He felt enormous pressure, but the family wasn't going to just leave Swat.

That was not what he was teaching his children.

"(The Taliban) left my people in hard days," he said, trying to find the right words in English.

"I should be beside them. This is my duty. And if I die for it, I think there would be no better chance for me to die than this."

Hundreds of schools torched

It was, without a doubt, a huge risk to educate girls in Swat around this time.

One need only look at the headlines in the region. "Militants destroyed 125 girls' schools in 10 months,' the Pakistan newspaper Daily Times reported in August 2008.

Human rights workers and aid agencies held a seminar in the area in 2008 to try to voice their concerns. They said Pakistani politicians and leaders were not listening.

Between 2007 and March 2009, 172 schools were shelled, blasted, demolished or ransacked. About 23,000 girls and 17,000 boys could no longer go to school, according to the United Nations High Commission on Human Rights.

In October 2010, months after massive floods caused widespread devastation in Pakistan, the Taliban stepped up its bombing campaign against schools that defiantly continued to educate girls.

For girls who weren't hurt, fear that they would be accomplished the Taliban's objective. Parents kept their daughters home to protect them.

In her BBC blog, Malala wrote on the eve of the edict that she had just ended her routine winter break from school. Usually before break, the principal would announce when classes would resume.

But this time, the principal didn't.

"I was in a bad mood," Malala blogged.

Vacation was normally fun but no one was in the mood to celebrate.

But what do you do when you're 11? You go to the playground and you play, so that's what they did.

Some of the girls said they thought everything would work out. They'd be back, they said.

Malala wanted to be hopeful, too. But before she left, she turned around and took one long look at the building.

Ice cream and diplomacy

Malala was right about the edict and what it meant.

After January 2009, she was forced to stay at home and read books, Ellick said.

Eventually she was moved around the country where she attended ad-hoc schools.

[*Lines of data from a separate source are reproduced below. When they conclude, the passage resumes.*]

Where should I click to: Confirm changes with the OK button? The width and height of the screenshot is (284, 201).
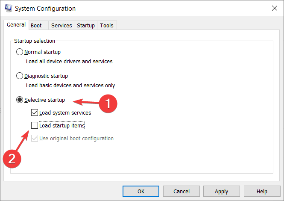coord(141,191)
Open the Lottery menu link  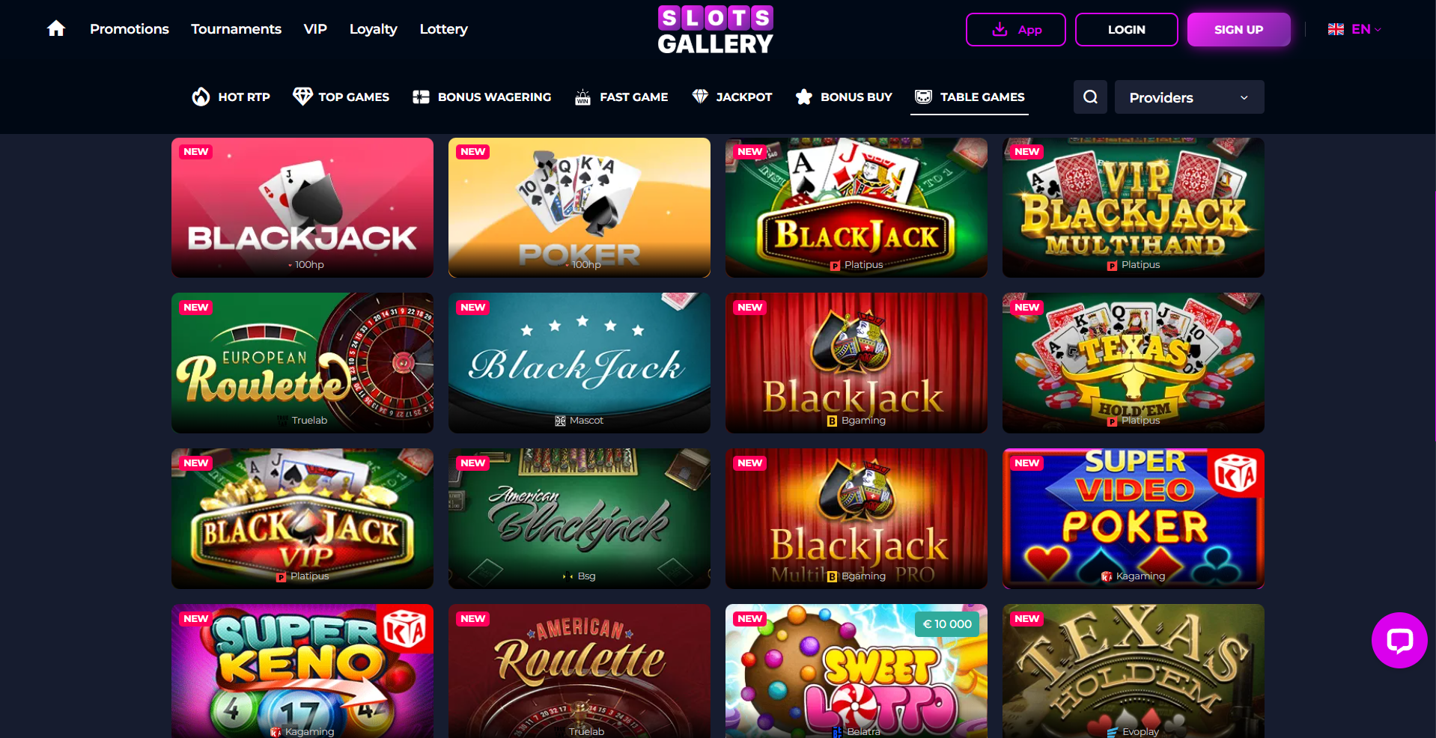coord(443,29)
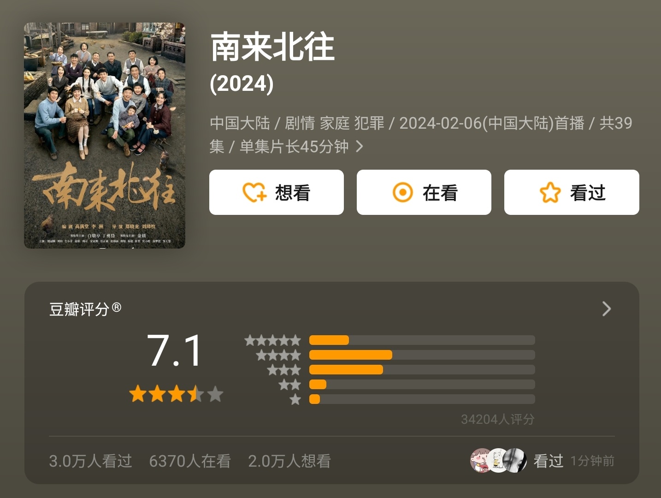
Task: Open the 3.0万人看过 list
Action: [91, 461]
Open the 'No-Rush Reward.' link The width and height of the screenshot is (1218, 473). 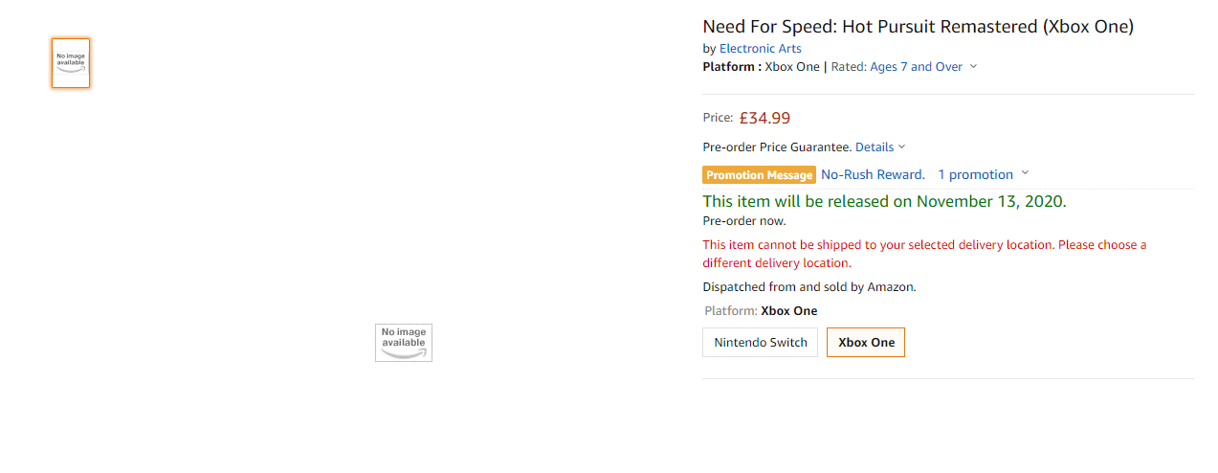click(x=873, y=175)
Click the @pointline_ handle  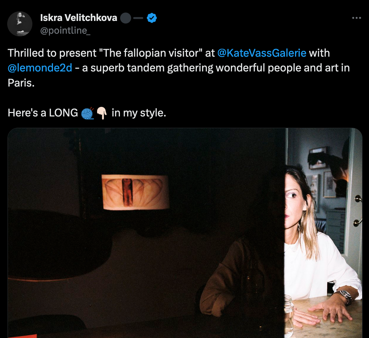click(65, 31)
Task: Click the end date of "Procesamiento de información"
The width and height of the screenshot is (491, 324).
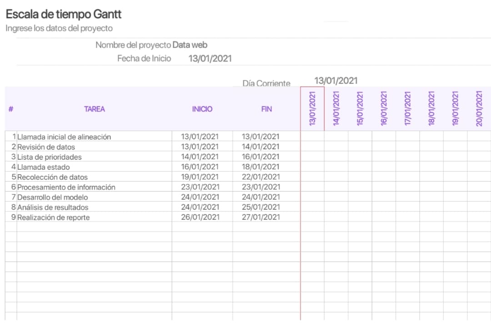Action: [x=261, y=187]
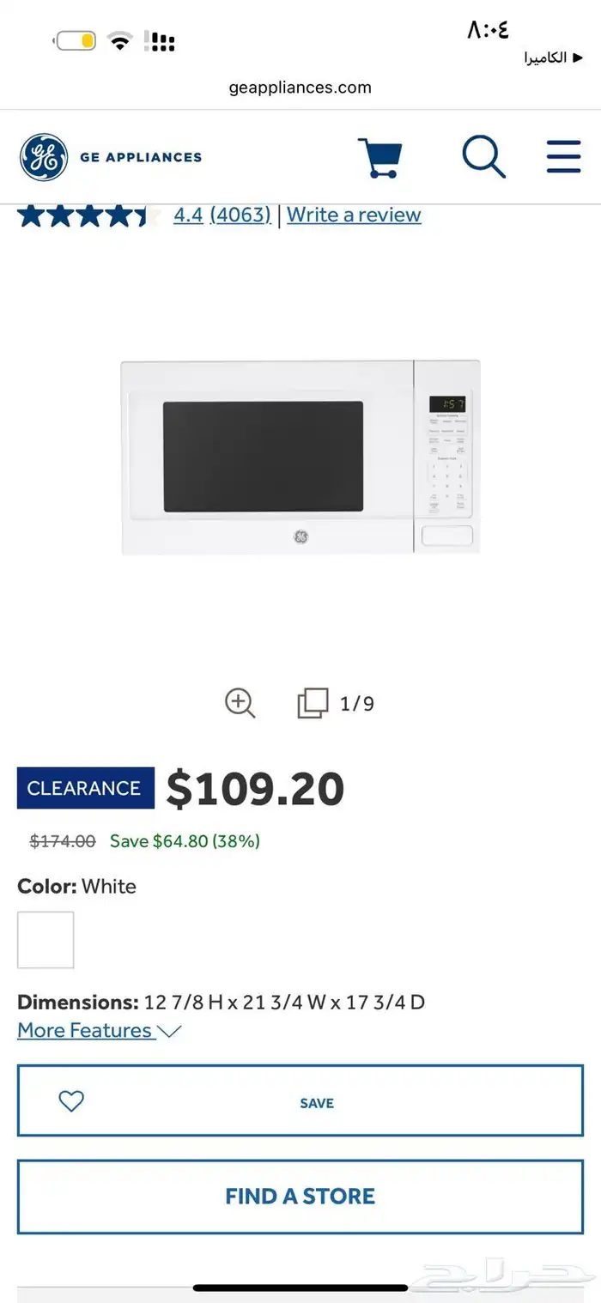The image size is (601, 1303).
Task: Click the Find a Store button
Action: pos(301,1197)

She still loved stories, and she always would.

Malala wondered on her blog if she should adopt a pen name -- Gul Makai.

Meaning corn flower in Urdu, the native language of the region, Gul Makai is a name taken from a character in a Pashtun folk story. It's not well known, but Pashtun experts say the story is a kind of Romeo and Juliet tale. It's a sweet love story laced with tragedy.

It's the kind of story that a young girl would know and would romanticize.

This was Malala. She toggled between two existences.

She was a global symbol of girls' rights but also just a kid.

In 2010 she met with U.S. Special Envoy to Pakistan and Afghanistan Richard Holbrooke.

Ellick remembers being with Malala in a coffee shop after the meeting.

"She said, 'I want to get ice cream...I love vanilla ice cream,'" Ellick recalled. "Here is this girl that can go from being at a negotiating table, a high-level diplomatic meeting, but she also wanted ice cream."

Ellick remembered another time when they were out shopping in Islamabad, having fun and hunting for English language books and DVDs.

"I was disappointed that she wanted some trashy American sitcoms," Ellick laughs. "I kept telling myself, 'I know you want her to want to watch a documentary about Sierra Leone but she is just a girl.'"

Using the Quran, Malala's way

Malala told Geo TV in Pakistan in 2012 that the Taliban could do whatever they liked, but she was still going to get an education.

"We live in the 21st century," Malala said. "How can we be deprived from education?"

Those were bold words, the kind the world knows so well now.

But Malala wasn't always this way, Ellick said.

When he first met Malala, in tow with her father, she was kind of bashful.

"She wasn't as confident then as she has become," he said. "They've received attention and awards. They felt like their labor was paying off."